* _What to do_
Start the output with the opening line of the listing below and continue, reproducing each line exactly, up to and including the line that contains "Click the chevron".
[[ Working data open ]]
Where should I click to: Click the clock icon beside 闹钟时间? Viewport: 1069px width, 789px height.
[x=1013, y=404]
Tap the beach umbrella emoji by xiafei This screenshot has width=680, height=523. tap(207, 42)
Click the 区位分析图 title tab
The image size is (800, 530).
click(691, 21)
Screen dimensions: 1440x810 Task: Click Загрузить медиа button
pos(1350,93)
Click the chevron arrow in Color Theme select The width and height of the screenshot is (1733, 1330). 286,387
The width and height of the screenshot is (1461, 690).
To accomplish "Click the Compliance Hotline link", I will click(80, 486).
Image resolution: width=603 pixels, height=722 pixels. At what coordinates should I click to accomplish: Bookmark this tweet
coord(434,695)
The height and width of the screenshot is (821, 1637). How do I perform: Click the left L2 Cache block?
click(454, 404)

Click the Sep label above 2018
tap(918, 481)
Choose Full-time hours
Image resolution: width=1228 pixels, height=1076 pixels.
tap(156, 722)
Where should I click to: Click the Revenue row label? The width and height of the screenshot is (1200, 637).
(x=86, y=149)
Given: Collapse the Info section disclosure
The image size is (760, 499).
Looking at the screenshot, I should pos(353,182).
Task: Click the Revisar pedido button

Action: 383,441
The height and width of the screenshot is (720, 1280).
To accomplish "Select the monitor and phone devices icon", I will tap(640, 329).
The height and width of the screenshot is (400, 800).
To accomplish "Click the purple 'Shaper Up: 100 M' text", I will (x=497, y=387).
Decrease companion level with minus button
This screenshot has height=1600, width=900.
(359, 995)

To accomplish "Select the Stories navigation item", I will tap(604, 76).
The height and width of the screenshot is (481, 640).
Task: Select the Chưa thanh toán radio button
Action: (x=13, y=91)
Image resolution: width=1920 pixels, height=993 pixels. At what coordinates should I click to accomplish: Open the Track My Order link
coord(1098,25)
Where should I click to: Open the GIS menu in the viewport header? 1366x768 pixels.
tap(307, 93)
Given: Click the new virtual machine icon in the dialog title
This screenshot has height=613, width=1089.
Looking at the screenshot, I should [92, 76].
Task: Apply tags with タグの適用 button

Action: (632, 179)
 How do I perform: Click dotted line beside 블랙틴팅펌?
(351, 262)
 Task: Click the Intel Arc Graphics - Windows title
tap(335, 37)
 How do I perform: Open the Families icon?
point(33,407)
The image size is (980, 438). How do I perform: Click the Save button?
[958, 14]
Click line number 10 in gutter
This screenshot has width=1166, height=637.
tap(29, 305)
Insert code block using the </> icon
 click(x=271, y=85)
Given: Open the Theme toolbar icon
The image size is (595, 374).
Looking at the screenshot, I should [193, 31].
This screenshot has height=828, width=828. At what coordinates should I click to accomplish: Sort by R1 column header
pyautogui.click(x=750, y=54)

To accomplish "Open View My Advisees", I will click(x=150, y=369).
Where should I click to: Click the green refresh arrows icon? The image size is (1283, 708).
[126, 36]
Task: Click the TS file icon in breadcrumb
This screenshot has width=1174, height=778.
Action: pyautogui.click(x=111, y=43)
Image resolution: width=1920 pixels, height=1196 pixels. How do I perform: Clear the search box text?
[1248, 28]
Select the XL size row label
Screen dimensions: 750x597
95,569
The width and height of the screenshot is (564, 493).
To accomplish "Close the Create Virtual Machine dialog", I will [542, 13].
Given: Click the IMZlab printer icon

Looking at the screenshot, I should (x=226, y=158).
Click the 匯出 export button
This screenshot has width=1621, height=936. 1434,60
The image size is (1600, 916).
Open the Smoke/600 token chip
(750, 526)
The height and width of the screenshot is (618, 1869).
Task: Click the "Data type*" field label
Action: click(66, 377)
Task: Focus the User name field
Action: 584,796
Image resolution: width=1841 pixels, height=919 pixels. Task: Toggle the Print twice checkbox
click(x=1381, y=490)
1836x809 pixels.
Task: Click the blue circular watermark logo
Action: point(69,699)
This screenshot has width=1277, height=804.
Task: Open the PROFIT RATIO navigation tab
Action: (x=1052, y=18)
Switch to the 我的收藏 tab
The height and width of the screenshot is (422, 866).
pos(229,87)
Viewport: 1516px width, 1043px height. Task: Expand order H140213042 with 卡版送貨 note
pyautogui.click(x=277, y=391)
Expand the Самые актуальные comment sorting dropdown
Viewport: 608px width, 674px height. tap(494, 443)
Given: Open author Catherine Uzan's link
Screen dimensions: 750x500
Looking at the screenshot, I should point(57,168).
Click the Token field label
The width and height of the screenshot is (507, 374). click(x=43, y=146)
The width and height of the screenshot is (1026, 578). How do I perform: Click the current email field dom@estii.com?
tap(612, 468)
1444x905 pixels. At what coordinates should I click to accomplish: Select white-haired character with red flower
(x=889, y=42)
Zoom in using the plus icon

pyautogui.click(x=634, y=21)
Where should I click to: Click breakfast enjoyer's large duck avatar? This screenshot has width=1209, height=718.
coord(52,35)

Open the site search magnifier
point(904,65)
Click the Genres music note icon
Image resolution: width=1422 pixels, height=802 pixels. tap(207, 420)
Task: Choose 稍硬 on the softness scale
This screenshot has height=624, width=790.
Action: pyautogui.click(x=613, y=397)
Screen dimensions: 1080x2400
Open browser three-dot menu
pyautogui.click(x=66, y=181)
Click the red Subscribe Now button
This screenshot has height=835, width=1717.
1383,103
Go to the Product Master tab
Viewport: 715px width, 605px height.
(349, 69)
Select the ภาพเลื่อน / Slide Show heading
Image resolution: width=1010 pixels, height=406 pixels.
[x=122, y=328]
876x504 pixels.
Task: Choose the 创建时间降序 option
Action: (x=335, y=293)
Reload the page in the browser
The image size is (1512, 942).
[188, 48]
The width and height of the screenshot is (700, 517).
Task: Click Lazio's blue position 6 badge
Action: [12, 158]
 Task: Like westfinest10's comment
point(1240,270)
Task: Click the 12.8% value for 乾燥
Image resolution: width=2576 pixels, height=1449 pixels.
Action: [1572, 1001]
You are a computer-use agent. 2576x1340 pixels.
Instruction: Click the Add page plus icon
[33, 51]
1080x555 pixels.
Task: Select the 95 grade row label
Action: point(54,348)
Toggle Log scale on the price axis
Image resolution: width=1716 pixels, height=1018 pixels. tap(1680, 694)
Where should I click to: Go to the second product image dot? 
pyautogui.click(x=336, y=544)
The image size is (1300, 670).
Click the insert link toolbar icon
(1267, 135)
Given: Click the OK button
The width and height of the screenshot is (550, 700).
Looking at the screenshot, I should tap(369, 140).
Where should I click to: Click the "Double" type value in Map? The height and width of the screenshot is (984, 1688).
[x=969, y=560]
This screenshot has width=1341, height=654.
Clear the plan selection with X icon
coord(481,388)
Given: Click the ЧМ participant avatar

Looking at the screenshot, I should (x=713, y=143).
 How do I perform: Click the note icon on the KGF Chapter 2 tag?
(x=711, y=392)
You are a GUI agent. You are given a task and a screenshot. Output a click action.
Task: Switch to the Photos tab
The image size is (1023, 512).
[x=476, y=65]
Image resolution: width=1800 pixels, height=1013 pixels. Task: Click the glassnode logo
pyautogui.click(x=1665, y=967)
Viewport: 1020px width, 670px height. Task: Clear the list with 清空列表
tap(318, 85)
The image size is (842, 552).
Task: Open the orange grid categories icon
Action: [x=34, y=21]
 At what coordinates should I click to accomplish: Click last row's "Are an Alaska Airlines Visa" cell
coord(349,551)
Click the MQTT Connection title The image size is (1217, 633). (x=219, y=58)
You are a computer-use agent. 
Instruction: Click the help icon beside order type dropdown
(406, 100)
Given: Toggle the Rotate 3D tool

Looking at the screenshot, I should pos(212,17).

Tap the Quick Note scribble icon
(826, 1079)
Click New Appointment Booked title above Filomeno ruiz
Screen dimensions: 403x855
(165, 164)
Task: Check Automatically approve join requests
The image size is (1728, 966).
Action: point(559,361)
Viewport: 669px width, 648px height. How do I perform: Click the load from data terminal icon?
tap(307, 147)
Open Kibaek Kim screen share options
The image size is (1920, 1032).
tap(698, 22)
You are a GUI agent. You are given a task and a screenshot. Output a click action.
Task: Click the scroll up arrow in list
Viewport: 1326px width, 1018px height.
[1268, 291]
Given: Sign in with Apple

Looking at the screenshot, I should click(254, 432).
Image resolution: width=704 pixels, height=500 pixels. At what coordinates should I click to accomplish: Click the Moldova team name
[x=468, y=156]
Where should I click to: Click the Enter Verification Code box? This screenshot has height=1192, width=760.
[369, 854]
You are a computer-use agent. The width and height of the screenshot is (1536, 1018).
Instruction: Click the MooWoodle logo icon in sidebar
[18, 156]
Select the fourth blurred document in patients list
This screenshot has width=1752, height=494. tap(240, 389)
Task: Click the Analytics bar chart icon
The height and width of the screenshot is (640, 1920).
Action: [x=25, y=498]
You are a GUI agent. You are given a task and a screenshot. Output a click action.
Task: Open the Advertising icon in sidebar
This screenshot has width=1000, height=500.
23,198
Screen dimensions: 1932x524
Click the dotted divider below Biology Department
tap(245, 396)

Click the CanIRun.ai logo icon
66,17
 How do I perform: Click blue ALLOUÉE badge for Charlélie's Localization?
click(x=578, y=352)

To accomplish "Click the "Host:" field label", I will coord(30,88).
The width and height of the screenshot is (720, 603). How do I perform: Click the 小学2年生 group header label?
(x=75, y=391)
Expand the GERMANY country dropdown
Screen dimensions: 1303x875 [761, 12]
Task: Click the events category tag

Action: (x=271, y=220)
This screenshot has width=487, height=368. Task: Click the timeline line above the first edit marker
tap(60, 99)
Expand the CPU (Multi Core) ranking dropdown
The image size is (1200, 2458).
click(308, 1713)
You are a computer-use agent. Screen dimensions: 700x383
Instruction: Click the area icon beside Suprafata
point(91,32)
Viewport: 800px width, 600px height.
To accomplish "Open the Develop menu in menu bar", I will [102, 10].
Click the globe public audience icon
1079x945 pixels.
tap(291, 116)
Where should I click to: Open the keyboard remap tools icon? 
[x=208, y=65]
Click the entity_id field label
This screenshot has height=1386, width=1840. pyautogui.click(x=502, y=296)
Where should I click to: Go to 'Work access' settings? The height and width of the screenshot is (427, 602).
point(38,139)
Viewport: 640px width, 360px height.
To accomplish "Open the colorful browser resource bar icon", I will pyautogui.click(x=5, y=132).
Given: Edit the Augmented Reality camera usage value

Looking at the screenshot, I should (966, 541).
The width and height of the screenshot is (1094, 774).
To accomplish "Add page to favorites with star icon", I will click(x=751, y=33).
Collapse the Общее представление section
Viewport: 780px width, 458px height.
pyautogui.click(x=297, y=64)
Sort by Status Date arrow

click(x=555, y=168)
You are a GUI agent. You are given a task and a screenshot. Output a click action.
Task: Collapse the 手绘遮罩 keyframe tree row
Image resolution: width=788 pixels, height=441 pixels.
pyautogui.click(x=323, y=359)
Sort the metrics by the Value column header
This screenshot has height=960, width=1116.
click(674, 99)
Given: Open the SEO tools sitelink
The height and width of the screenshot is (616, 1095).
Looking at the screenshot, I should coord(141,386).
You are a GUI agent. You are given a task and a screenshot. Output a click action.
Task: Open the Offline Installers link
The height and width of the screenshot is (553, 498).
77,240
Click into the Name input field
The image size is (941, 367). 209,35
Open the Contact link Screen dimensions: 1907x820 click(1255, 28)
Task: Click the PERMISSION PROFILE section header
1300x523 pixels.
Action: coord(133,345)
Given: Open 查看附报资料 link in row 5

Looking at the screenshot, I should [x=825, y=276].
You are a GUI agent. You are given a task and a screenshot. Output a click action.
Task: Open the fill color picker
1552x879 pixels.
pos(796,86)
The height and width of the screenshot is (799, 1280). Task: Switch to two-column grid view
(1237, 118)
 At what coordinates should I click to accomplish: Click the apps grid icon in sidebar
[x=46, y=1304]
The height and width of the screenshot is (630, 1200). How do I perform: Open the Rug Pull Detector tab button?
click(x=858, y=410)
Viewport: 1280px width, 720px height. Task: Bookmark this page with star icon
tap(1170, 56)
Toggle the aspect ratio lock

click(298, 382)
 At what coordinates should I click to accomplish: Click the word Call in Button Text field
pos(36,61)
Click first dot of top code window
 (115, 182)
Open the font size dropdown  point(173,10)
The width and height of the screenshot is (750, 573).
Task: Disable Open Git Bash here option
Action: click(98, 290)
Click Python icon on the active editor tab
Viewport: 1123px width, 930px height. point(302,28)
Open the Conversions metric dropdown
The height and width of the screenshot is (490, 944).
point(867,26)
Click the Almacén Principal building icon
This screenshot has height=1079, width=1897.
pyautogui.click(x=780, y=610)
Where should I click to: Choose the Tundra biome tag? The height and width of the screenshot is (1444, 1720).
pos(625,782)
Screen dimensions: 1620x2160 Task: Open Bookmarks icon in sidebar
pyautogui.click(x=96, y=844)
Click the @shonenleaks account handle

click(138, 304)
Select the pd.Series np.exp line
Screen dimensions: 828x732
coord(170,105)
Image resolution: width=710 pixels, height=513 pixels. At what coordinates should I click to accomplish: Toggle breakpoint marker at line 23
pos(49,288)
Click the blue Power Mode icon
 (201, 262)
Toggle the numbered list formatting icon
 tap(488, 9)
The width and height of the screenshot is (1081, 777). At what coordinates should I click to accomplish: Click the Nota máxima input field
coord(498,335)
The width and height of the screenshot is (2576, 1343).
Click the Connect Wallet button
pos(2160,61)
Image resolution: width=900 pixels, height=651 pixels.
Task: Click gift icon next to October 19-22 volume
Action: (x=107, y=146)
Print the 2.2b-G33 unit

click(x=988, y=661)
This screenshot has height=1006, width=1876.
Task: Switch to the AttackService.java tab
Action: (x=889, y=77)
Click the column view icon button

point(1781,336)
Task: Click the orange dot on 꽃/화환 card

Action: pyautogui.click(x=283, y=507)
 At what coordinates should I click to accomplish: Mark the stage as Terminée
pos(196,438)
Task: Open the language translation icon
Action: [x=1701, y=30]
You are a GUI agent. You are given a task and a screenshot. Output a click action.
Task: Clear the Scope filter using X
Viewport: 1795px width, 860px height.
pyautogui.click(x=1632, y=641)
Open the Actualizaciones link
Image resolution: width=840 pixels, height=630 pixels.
[[ Working data closed ]]
* _Answer_
Where should I click to: Click the clock icon beside 闹钟时间? Viewport: 1069px width, 789px height.
[x=1013, y=404]
Tap the beach umbrella emoji by xiafei This screenshot has width=680, height=523. tap(207, 42)
Click the 区位分析图 title tab
The image size is (800, 530).
click(691, 21)
Screen dimensions: 1440x810 Task: Click Загрузить медиа button
pos(1350,93)
Click the chevron arrow in Color Theme select The width and height of the screenshot is (1733, 1330). 286,387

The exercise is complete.